Me encanta hablar. De el libro que leo, la serie que vi o veo, de relaciones, de nadar, del karate, de escribir, de la luna, de lo que sea. Con tal de no contar nada de lo que me pasa verdaderamente. Creo que me siento más cómoda cuando estoy escuchando a alguien y no tengo que decir nada.
Antes de escribir y poder dejar en forma más permanente las cosas que nos imaginábamos del pasado, nos contábamos cosas. De la creación del mundo, de dónde veníamos, hacia dónde íbamos. Hay magia en la palabra hablada. El refrán “las palabras se las lleva el viento” no es una sentencia negativa. Es el reconocimiento de la vida que poseen las cosas que decimos. Cada palabra que escapa de nuestras bocas cobra una autonomía. Ni siquiera las podemos recoger. Una vez dichas, existen y no hay forma de ignorarlas.
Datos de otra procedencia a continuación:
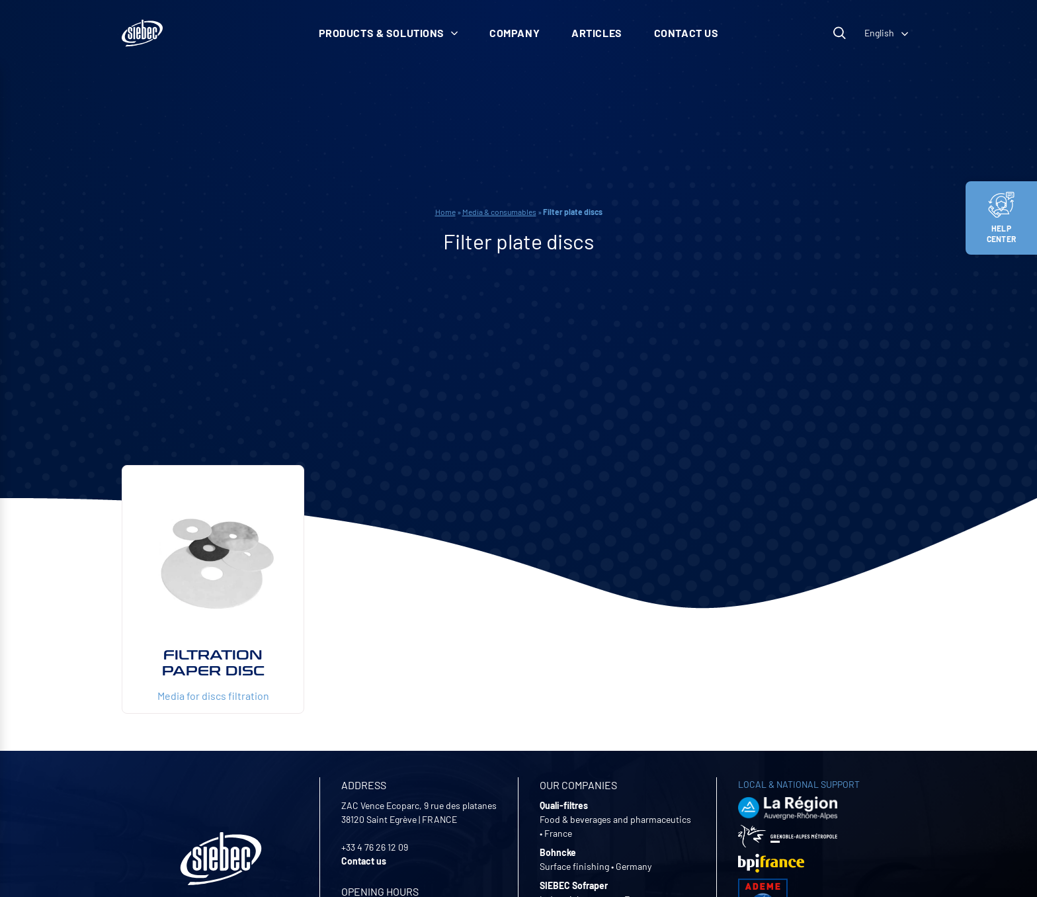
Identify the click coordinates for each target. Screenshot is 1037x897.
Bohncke (558, 852)
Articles (596, 32)
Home (445, 211)
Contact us (686, 32)
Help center (1001, 217)
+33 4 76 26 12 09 (374, 847)
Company (514, 32)
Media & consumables (499, 211)
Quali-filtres (564, 805)
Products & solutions (388, 32)
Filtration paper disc (213, 663)
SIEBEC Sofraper (574, 885)
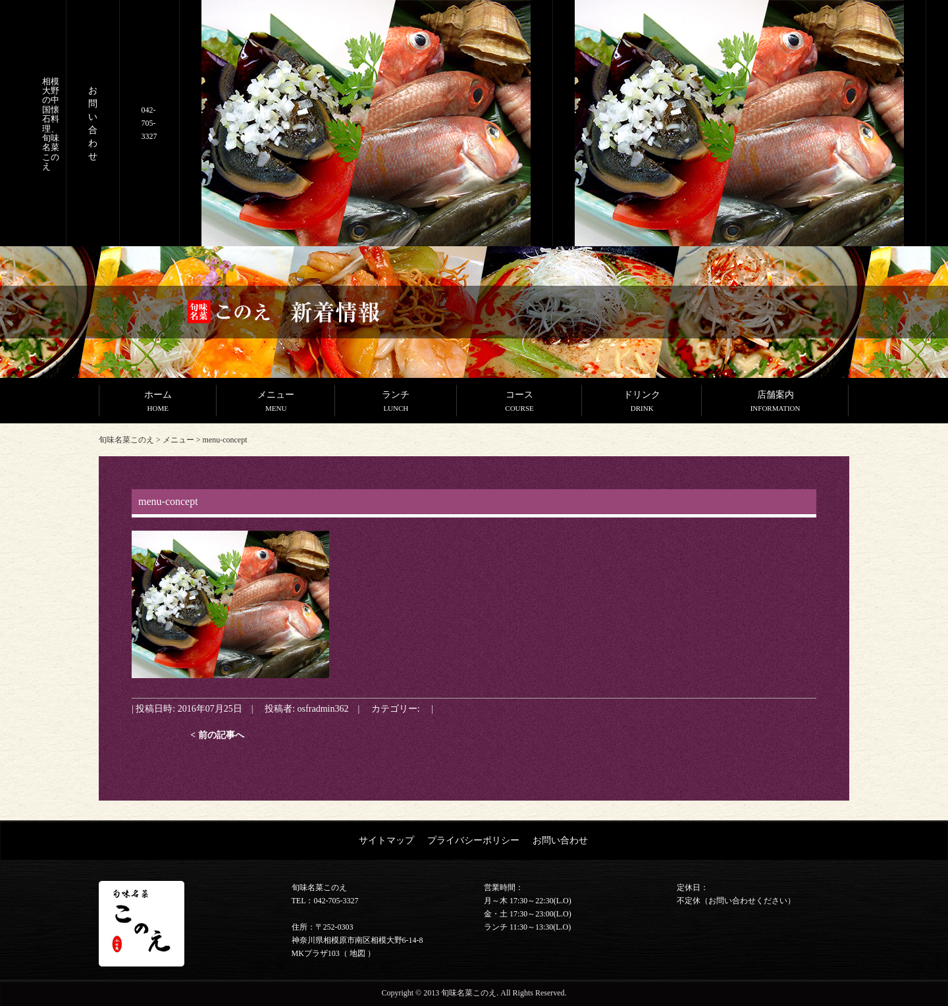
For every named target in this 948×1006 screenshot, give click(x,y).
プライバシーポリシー (473, 840)
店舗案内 (775, 402)
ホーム (157, 402)
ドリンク (642, 402)
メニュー (275, 402)
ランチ (396, 402)
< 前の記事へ (217, 734)
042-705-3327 (149, 123)
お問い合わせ (560, 840)
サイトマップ (386, 840)
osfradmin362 (323, 708)
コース (519, 402)
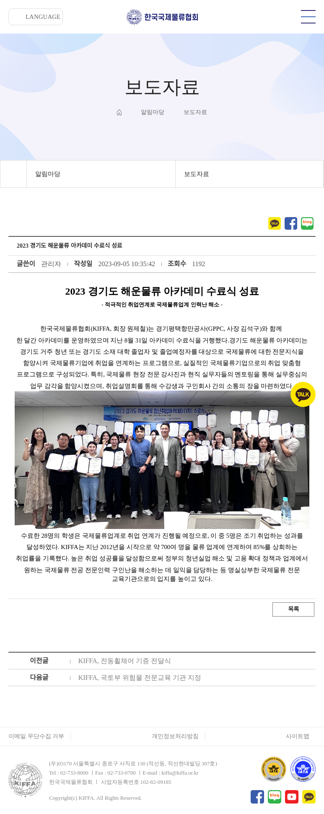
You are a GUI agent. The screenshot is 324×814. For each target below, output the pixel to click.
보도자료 (196, 174)
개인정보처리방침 (175, 736)
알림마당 (47, 174)
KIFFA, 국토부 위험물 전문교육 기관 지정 (139, 677)
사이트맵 (297, 736)
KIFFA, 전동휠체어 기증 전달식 (124, 660)
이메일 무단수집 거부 (36, 736)
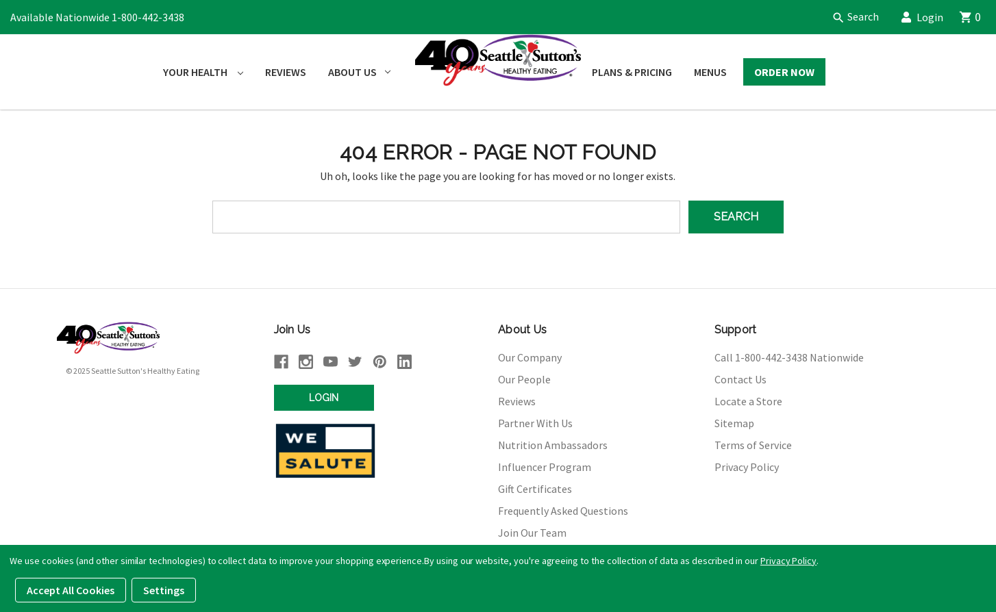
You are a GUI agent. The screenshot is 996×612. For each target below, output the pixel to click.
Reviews (285, 72)
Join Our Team (532, 532)
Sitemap (734, 423)
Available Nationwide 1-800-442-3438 (97, 17)
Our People (524, 379)
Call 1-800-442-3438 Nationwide (789, 357)
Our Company (530, 357)
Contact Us (740, 379)
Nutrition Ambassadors (553, 445)
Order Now (784, 72)
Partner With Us (535, 423)
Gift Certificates (535, 489)
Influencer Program (544, 467)
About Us (359, 72)
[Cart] (977, 17)
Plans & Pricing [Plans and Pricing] (632, 72)
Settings (163, 590)
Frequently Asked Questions (563, 511)
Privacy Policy (746, 467)
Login (927, 17)
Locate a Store (748, 401)
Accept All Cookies (70, 590)
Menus (710, 72)
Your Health (203, 72)
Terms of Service (753, 445)
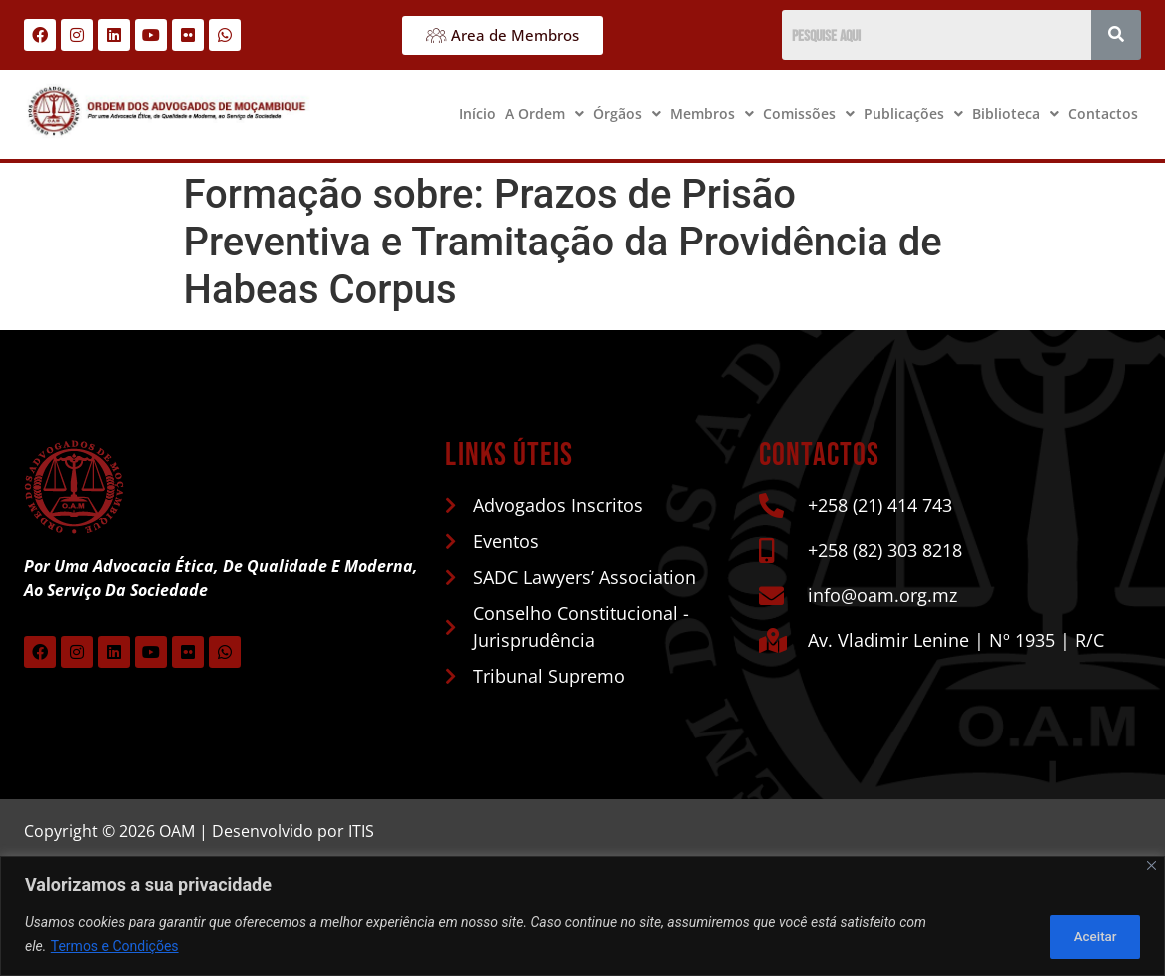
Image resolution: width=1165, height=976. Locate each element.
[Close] (1151, 866)
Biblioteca (1015, 113)
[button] (544, 114)
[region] (582, 916)
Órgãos (627, 113)
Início (477, 113)
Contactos (1103, 113)
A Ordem (544, 113)
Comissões (809, 113)
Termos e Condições (115, 947)
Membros (712, 113)
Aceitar (1088, 935)
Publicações (913, 113)
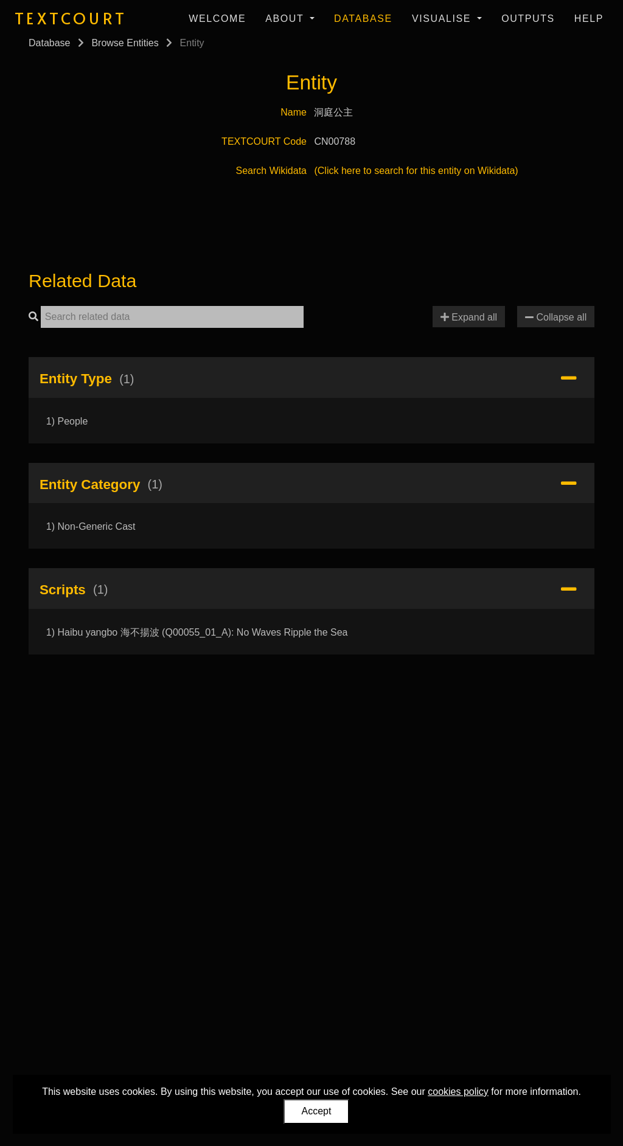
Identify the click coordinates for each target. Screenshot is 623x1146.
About (286, 18)
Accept (317, 1111)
Por eso las cosas que compartimos de nosotros mismos se vuelven más reales una vez contadas. Y la persona que las recibe es para siempre dueña de un pedazo nuestro. Aunque no lo quiera.
Darnos en nuestras palabras es un acto permanente, delicado, íntimo. Por eso platicamos de muchas cosas y rara vez contamos lo que llevamos dentro. Y está bien. Nuestra esencia se gasta y no siempre la podemos recuperar.